= Quasi-free algebra =

Associative algebra with lifting property

In abstract algebra, a quasi-free algebra is an associative algebra that satisfies the lifting property similar to that of a formally smooth algebra in commutative algebra. The notion was introduced by Cuntz and Quillen for the applications to cyclic homology. A quasi-free algebra generalizes a free algebra, as well as the coordinate ring of a smooth affine complex curve. Because of the latter generalization, a quasi-free algebra can be thought of as signifying smoothness on a noncommutative space.

== Definition ==
Let A be an associative algebra over the complex numbers. Then A is said to be quasi-free if the following equivalent conditions are met:
- Given a square-zero extension $R \to R/I$, each homomorphism $A \to R/I$ lifts to $A \to R$.
- The cohomological dimension of A with respect to Hochschild cohomology is at most one.

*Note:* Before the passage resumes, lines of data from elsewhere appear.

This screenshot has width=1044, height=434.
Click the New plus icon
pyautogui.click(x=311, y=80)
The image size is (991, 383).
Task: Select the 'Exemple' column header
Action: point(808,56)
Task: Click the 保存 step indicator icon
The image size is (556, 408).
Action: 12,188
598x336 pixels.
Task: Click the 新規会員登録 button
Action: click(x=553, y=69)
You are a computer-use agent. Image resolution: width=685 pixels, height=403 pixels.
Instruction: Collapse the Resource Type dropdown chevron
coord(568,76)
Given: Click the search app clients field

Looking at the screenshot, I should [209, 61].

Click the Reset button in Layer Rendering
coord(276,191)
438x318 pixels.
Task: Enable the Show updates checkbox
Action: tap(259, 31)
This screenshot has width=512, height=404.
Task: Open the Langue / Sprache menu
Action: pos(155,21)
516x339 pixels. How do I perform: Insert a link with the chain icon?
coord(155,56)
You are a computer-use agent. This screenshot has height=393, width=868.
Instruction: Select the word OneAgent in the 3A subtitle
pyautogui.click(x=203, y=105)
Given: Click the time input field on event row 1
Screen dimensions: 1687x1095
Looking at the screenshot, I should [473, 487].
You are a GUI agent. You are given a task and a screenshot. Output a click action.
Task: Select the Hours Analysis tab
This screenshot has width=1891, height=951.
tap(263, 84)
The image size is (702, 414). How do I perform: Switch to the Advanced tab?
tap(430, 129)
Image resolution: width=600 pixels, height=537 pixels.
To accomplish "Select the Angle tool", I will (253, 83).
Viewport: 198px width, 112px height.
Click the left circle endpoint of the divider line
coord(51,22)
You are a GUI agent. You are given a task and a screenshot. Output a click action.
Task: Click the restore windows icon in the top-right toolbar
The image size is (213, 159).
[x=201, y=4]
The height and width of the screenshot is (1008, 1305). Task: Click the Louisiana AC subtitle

Let $(\Omega A, d)$ denotes the differential envelope of A; i.e., the universal differential-graded algebra generated by A. Then A is quasi-free if and only if $\Omega^1 A$ is projective as a bimodule over A.

There is also a characterization in terms of a connection. Given an A-bimodule E, a right connection on E is a linear map
$\nabla_r : E \to E \otimes_A \Omega^1 A$
that satisfies $\nabla_r(as) = a \nabla_r(s)$ and $\nabla_r(sa) = \nabla_r(s) a + s \otimes da$. A left connection is defined in the similar way. Then A is quasi-free if and only if $\Omega^1 A$ admits a right connection.

== Properties and examples ==
One of basic properties of a quasi-free algebra is that the algebra is left and right hereditary (i.e., a submodule of a projective left or right module is projective or equivalently the left or right global dimension is at most one). This puts a strong restriction for algebras to be quasi-free. For example, a hereditary (commutative) integral domain is precisely a Dedekind domain. In particular, a polynomial ring over a field is quasi-free if and only if the number of variables is at most one.

An analog of the tubular neighborhood theorem, called the formal tubular neighborhood theorem, holds for quasi-free algebras.